Eric Church doesn’t mess around.

Then again, actually he does, at least when it comes to making music. He explores new sounds, travels in new directions, takes risks and pushes the limits of his ability to write and record songs with lasting appeal. Songs that are, as he puts it, “alive.” Which is why his latest studio album The Outsiders, which just debuted at No. 1 on the Billboard 200 album chart, took so much out of him.

“It’s brutal,” Church said of the album-making process, when Radio.com sat down with him in Nashville for an early morning chat last week. “It’s why I won’t make a lot of them.”

Brutal as it is, Church is clearly proud of the result, a 12-song collection that moves from big barrages of rock ‘n’ roll (“The Outsiders”) to songs deliberately stripped down to just the slimmest of instrumentation (“Dark Side,” “A Man Who Was Gonna Die Young”). There are loud songs and soft songs, short songs and long (“Devil, Devil” clocks in at over eight minutes). There’s even a poem.

Church is adamant that The Outsiders is not merely a collection of radio-friendly singles packaged neatly together, but a full-blown album — that the songs are meant to be listened to not randomly but in sequence, start to finish. “Mix them all up,” he says, and it becomes “a totally different journey.”

He also sets the bar high for himself. He was determined not to just make, as he called it, Chief Part 2, referring to his hugely successful platinum-selling (and ACM Award-winning) album from 2011. He wanted to create something that was, in his words, “artistic.” For him as a musician, he said, it’s vital to keep “mining new ground” creatively. “I think the format’s better for it” and “the music’s better for it.” As artists, he said, “it’s our responsibility to set the tone for what’s happening in the industry. And I take that seriously.”

Radio.com: With The Outsiders, you’ve said you didn’t want to play it safe. You wanted to push the boundaries. Why was that so important to you?

Eric Church: Coming off the Chief album, I wanted to make sure people understood that this wasn’t Chief Part 2. I feel like at this time in our career, we’ve had enough success — it’s always been important to me, when you have that success, you have that relevance, that you’re not just taking the safe path, that you’re not just doing the easy thing. That you’re continuing to be artistic and creative and mining new ground. I think the format’s better for it, the music’s better for it. And I think it’s our responsibility as artists. This album from a creative standpoint is pretty far out there. It was made that way, it was a conscious thing.

You also said you were “emboldened” in the process of making this album thanks to the success of Chief.

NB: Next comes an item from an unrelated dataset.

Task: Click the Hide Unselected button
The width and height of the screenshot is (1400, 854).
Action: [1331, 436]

Well certainly a lot of creative freedom. And with the success of Chief, I felt like we could do about anything, and people were at least going to hear it. I mean, early in your career you can do something like that, and nobody knows who you are, so you don’t know what happens to it. But when you get to a certain level of success, you can get it heard. Whether they like it or not is a totally different thing, or if it’s the right move. But I felt like we were in a place that we were at least going to get the ears on it, the eyes on it.

Again, as artists it’s our responsibility. People talk about the music — good, bad, indifferent, whatever. And I think a lot of times we blame radio, we blame industry. And I’ve always thought, it’s the artist that write the songs and make the records. And it’s our responsibility to set the tone for what’s happening in the industry. And I take that seriously.

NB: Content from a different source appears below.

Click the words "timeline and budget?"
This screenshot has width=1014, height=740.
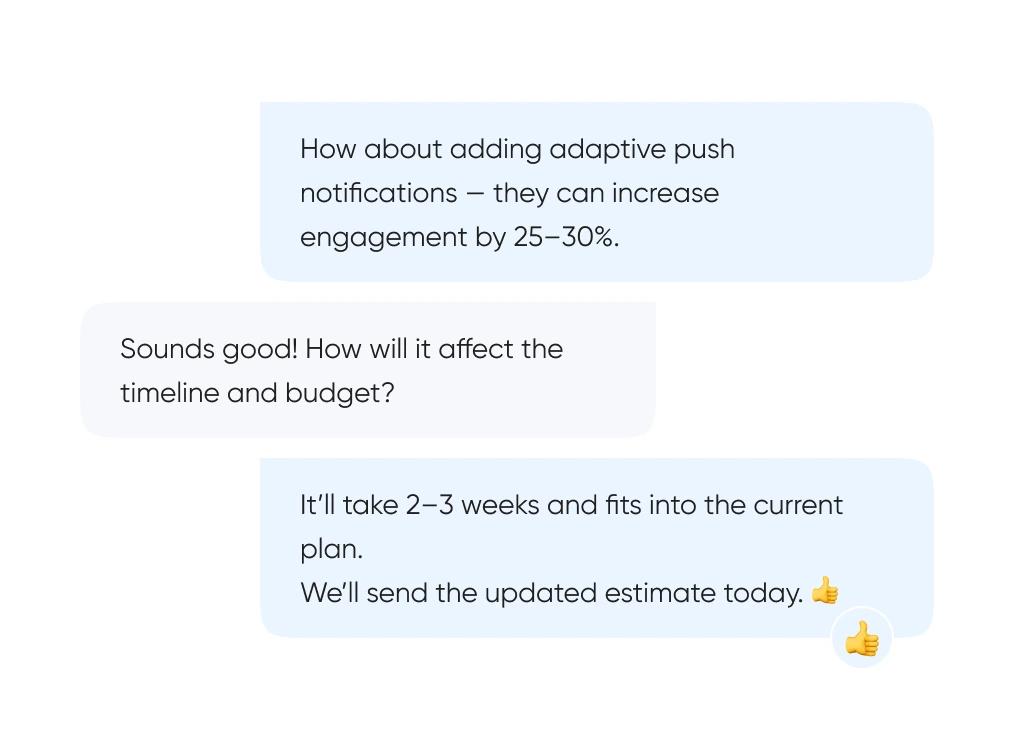point(257,393)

And with this album, we made a conscious effort to make something that was artistic. I didn’t think about, ‘Am I gonna have enough hits on here? Is it going to sell as many records as Chief‘? I thought about, creatively, it has to be a better album, it has to be a more artistic album.

Can you describe what you mean by the word “artistic”?

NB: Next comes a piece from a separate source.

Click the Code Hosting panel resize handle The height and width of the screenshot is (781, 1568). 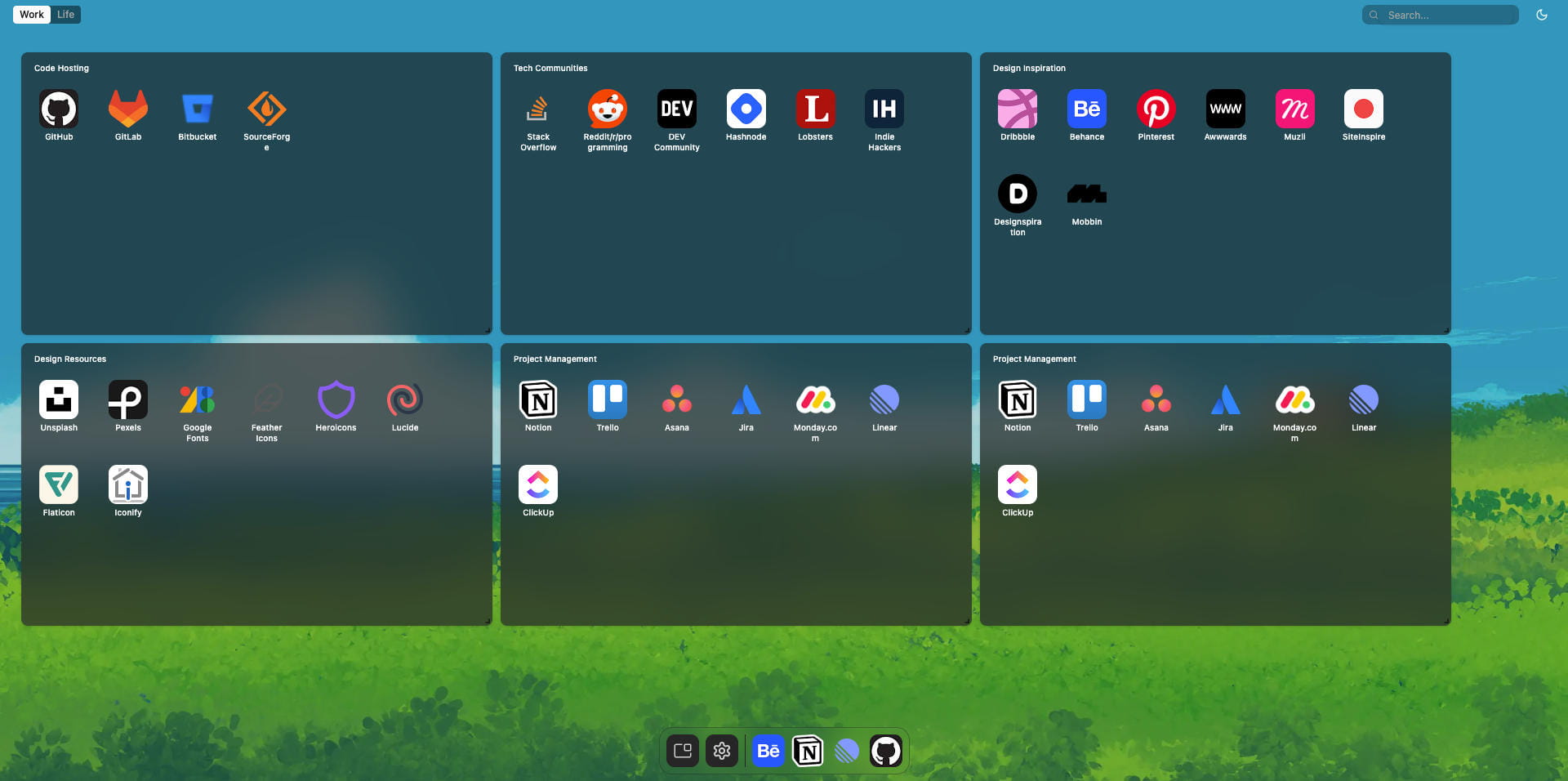tap(488, 331)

I think a lot of times, artists and albums can become formulaic. You’re known for a certain thing, and you continue to do that. You just change the subject matter, but it’s the same song. And that’s what you do.

And I think for this one it was about going somewhere different. For example, there’s a song that’s eight minutes [“Devil Devil”], and four minutes of it is spoken word. That’s not a safe choice [laughs]. So that’s what I’m talking about. The first single was “The Outsiders,” and the last minute and a half has three different movements of music. So these are things that, if you’re making a commercial album, those aren’t decisions you consciously make and go, ‘this is a good idea.’ We didn’t think about that. We just thought about, ‘it’s cool, it’s creative, it’s alive. Let’s chase it and see where it goes.’

Did you get any pushback on the directions you were going on The Outsiders?

I don’t know, I never ask [laughs]. It’s just the way we work. I’m not a guy who can go in and go, “Hey, are we doing right or wrong?” I just do it. And whatever it is, it is. Otherwise it gets in my head too much. And so with this album, we just went in and made it.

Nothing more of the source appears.